Nach der Öffnung des Flughafens am Abend hat sich die Lage aber deutlich entspannt. Der Deutsche ReiseVerband (DRV) teilte mit, dass die deutschen Reiseveranstalter ihre Gäste auf Mallorca betreuen und die Reiseleitungen sie über den aktuellen Sachstand informieren. Da es auf Mallorca kein Nachtflugverbot gibt, hoffen die Fluggesellschaften die Verspätungen im Laufe der Nacht wieder aufholen zu können.

Nicht nur für Flug-, auch für Hotelgäste dürfte sich die Situation zusehends wieder beruhigen. Unmittelbar nach dem Anschlag durften zahlreiche Urlauber in Palmanova in der Nähe des Tatorts ihre Hotels vorübergehend nicht verlassen. Die Polizei hatte um den Ort der Explosion eine Sicherheitszone eingerichtet und das Betreten und Verlassen des Gebiets zeitweise untersagt. Diese Regelung wurde inzwischen aufgehoben und nur wenig weiter entfernt gab es überhaupt keine Auswirkungen. "Bei uns geht der Betrieb ganz normal weiter", berichtete am Nachmittag eine Mitarbeiterin des Empfangs im Hotel Comodoro Playa. "Unser Haus liegt ungefähr zehn Minuten vom Ort der Explosion entfernt. Die meisten Gäste sind bei 30 Grad am Strand."

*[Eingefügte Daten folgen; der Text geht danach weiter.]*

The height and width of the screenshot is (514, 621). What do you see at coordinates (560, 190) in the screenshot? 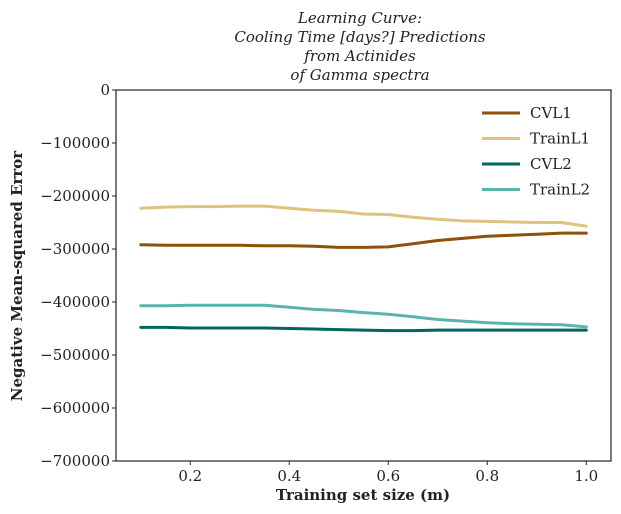
I see `legend-label-trainl2: TrainL2` at bounding box center [560, 190].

In der Vergangenheit hatte die Eta auf der Ferieninsel im Mittelmeer bereits mehrere Anschläge verübt, dabei aber bislang keinen Menschen getötet. Im Jahr 1995 war die Organisation auf der Insel mit dem Vorhaben gescheitert, König Juan Carlos mit einem Präzisionsgewehr zu erschießen.

Die Eta begann ihren gewaltsamen Kampf für ein unabhängiges Baskenland im Norden Spaniens Ende der sechziger Jahre. Seither sind bei Anschlägen mehr als 825 Menschen ums Leben gekommen. In den vergangenen Monaten hatte die Organisation schwere Rückschläge hinnehmen müssen. Ihre Anführer wurden festgenommen, der politische Arm Batasuna (Einheit) und die Nachfolgeparteien für illegal erklärt. Dennoch geben sich die Terroristen nicht geschlagen. Erst riefen ehemalige Eta-Chefs aus der Haft dazu auf, die Organisation aufzulösen. Dann leitete die neue Führung einen "Prozess des Nachdenkens" über die künftige Strategie ein und hielt schließlich am Terror fest. Damit findet sie in Teilen der baskischen Bevölkerung einen gewissen Rückhalt: Etwa 15 Prozent der Jugendlichen zwischen 12 und 16 Jahren hält den Terror für gerechtfertigt.